Panzer Tracts No. 5-1: Panzerkampfwagen “Panther” Ausfuehrung D
Germany’s Panther Tank: The Quest for Combat Supremacy
Panther: External Appearance and Design Changes
Feist Books: Panzerkampfwagen Panther
The Panther Project Vol 1: Drivetrain and Hull
The Panther Project Vol 2: Engine and Turret

Non Inclusion
I have also included some pictures of the optional zimmerit set that Meng has released for this kit, set SPS-058. It represents a field application of zimmerit as this was not applied at the factory.
Highs: A metal gun barrel is included with the original release. Options are provided for early to late versions. Separate schurzen panels giving the builder display options.
Lows: The tracks are a pain and contribute to more than half of the kits part count. Expensive, considering there is no interior. Undefined options in the instructions.
Verdict: This is a solid kit that will build into a reasonably accurate Panther Ausf. D.
Percentage Rating
  Scale: 1:35
  Mfg. ID: TS-038
  PUBLISHED: Aug 20, 2018

About Mark (d111298pw)

I'm from the US, but have lived most of my adult life around the world due to my work. I started building models when I was 6. Took a 30 break as other priorities took hold (work,family, etc..). Got back into it a number of years back building F1 kits (Ferrari only). When I got to India, the modell...

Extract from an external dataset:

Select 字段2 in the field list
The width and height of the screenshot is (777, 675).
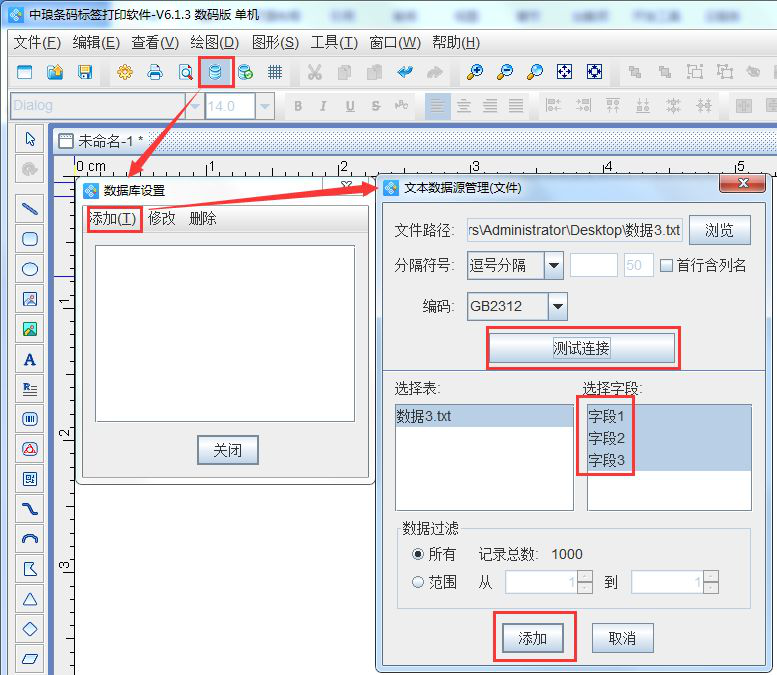606,438
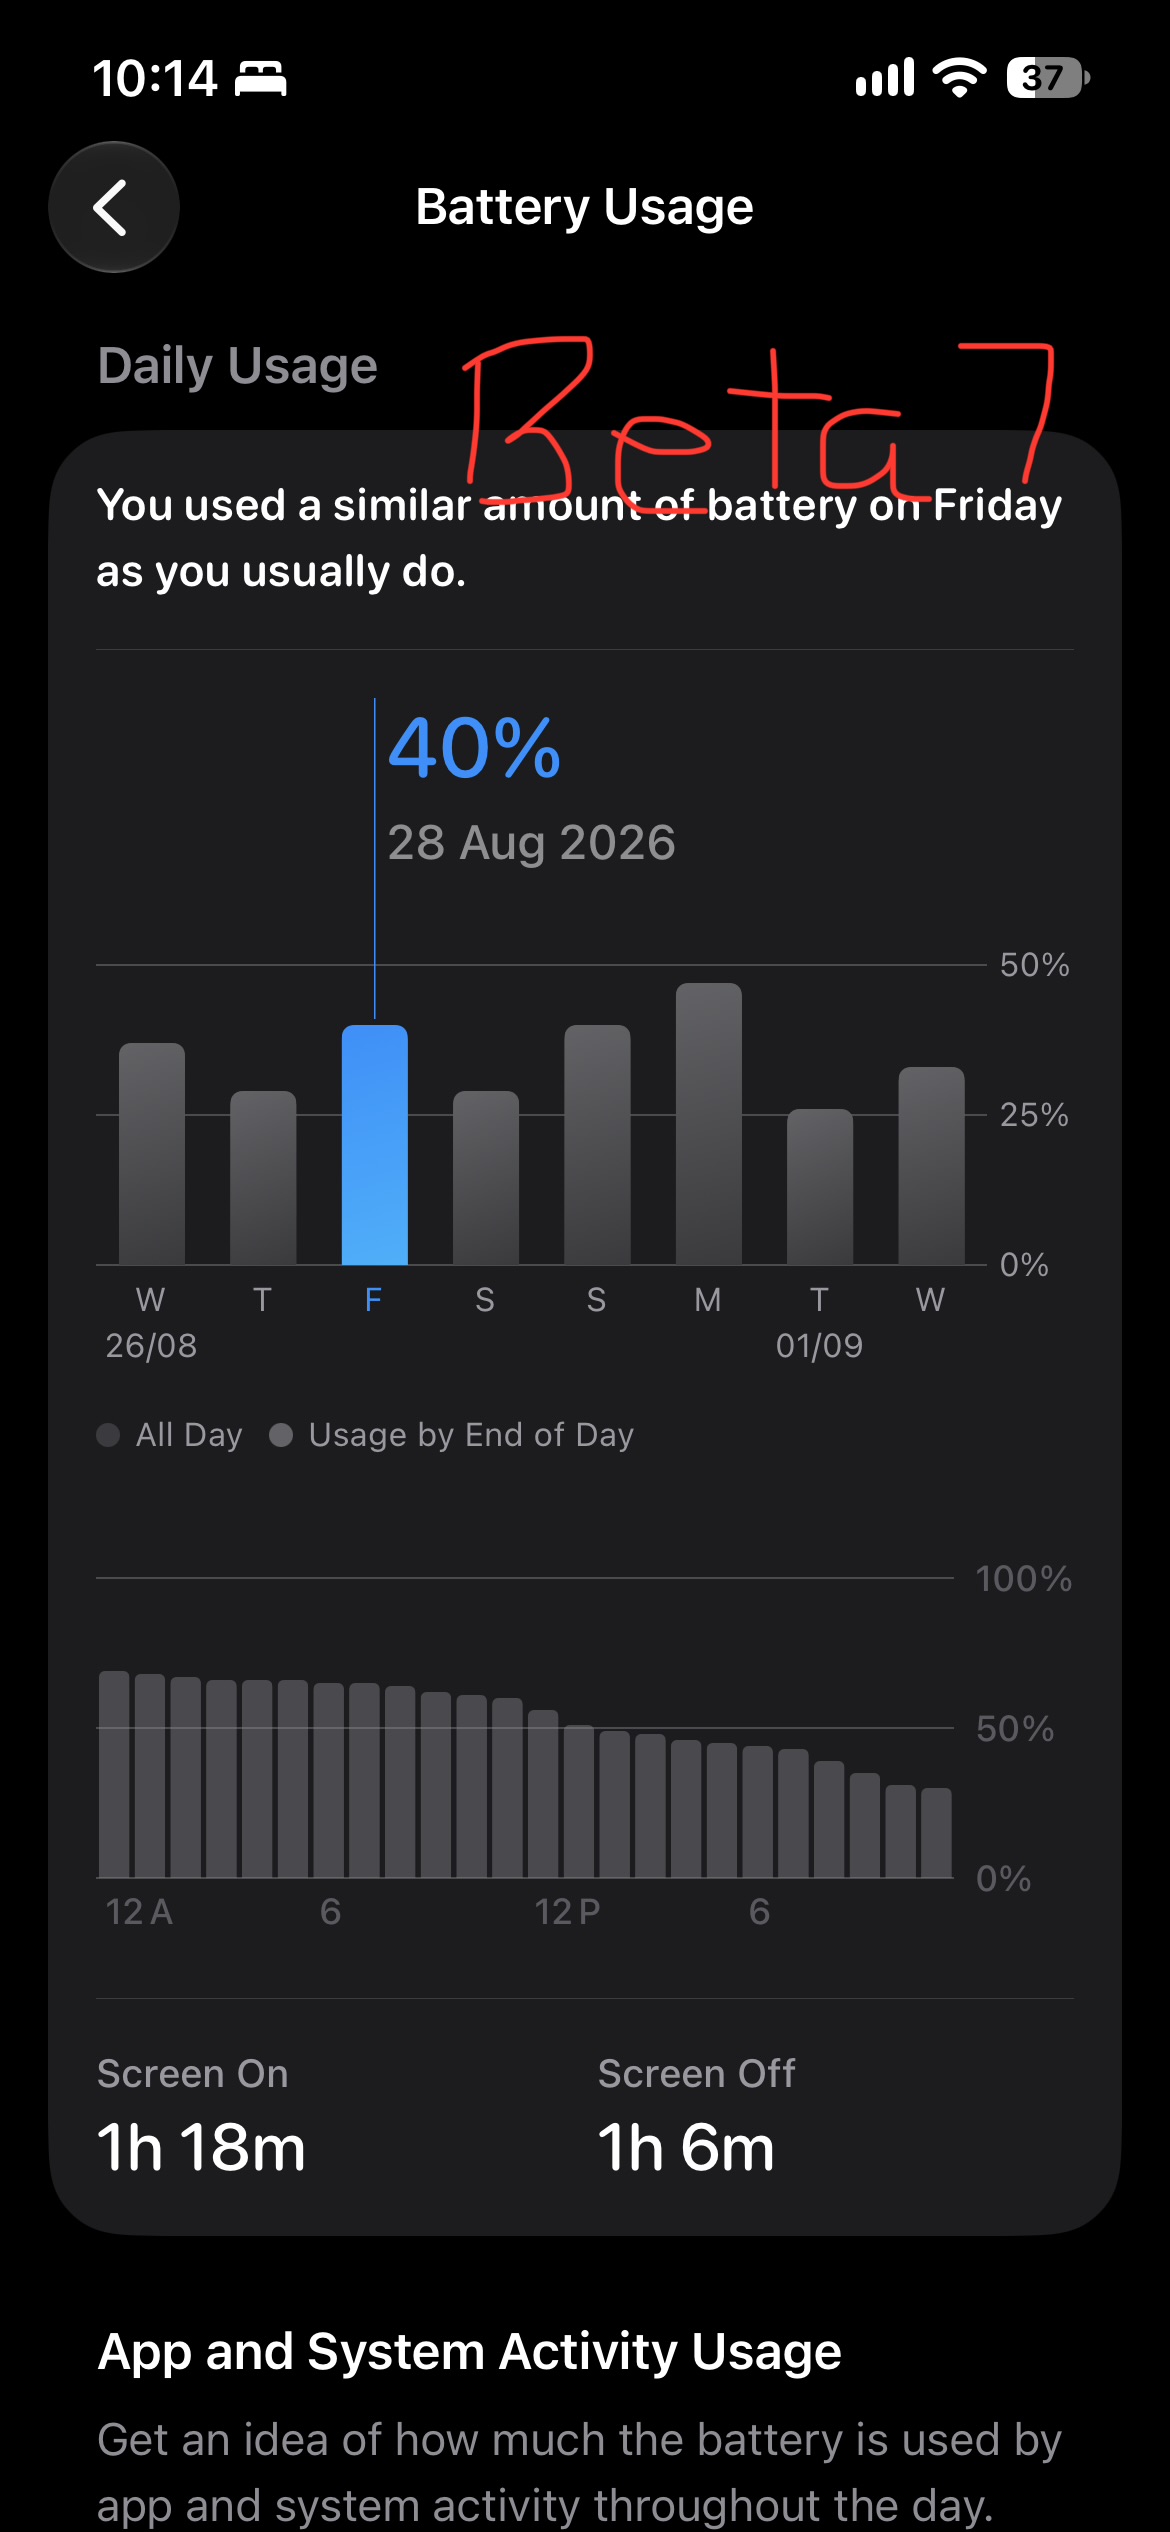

Copyright ©2021 text by Mark [ D111298PW ]. All rights reserved.


thank you Mark, for this well-written & detailed examination of yet another Panther kit. Here I was practically begging someone -anyone- to offer a modern Bergepanther kit and it literally RAINS Panther variants. Good news for all, I'm sure. I personally have the Ausf "D" variant covered so this kit by Meng is of passing interest; what will really shake me is the upcoming Jagdpanther variant waiting in the wings. That and their excellent-looking Bergepanther, that is...
AUG 22, 2018 - 10:04 AM
Frank, thanks for the comments. I've got the Meng Bergpanther Ausf. A on pre-order. I expect I'll do a review of it after I receive it. I do have the Takom Bergepanther Aus. D. So, I might do a review of it next.
AUG 22, 2018 - 06:09 PM
I would like to add that PE screens aren't very convincing, and better replaced with some aftermarket. Got their Kingtiger in "ready to build" rack, but still haven't figured out what to do with grills.
AUG 22, 2018 - 08:39 PM
Darius, I agree with you. I forgot to mention in my review. Aftermarket option will be needed.